In this lesson on Natural Language Processing (NLP), we explored several key themes and techniques essential for text analysis and processing. - We began with an overview of Recurrent Neural Network (RNN) architecture, highlighting its ability to process sequential data by maintaining a hidden state that captures information from previous time steps. This was exemplified through an RNN model application, demonstrating its utility in various text-based tasks.
- We delved into sentiment analysis, a popular NLP task where RNNs can be effectively used to determine the sentiment expressed in a text. This example illustrated the abilities of RNNs in understanding context and nuances in human language, enabling applications such as customer feedback analysis and social media monitoring.
- We touched ELMo (Embeddings from Language Models) theme, a significant advancement in generating contextualized word embeddings. ELMo improves upon traditional embeddings by capturing the meaning of words in different contexts, thus enhancing the performance of NLP models on tasks like named entity recognition and sentiment analysis.

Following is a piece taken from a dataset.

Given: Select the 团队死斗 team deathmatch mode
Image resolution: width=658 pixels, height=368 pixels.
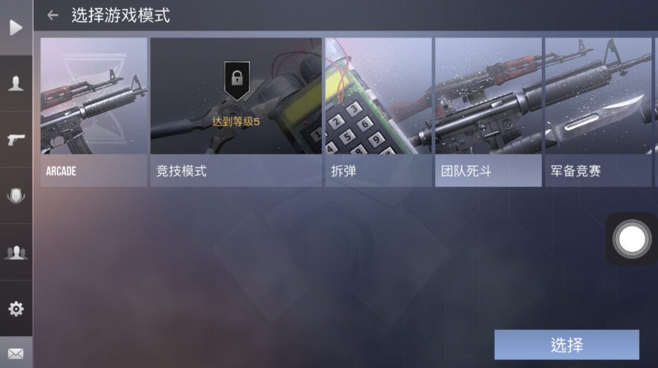Looking at the screenshot, I should point(488,112).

- To reinforce the versatility of RNNs, you were given a Task involving text classification. Here, an RNN model was trained to classify text descriptions into predefined categories such as "Company," "Artist," and "Natural Place," showcasing how RNNs can be applied to various domains and text classification tasks.

Overall, the lesson highlighted the importance of RNNs and advanced embedding techniques like ELMo in modern NLP, providing a robust foundation for building sophisticated models capable of understanding and processing human language effectively.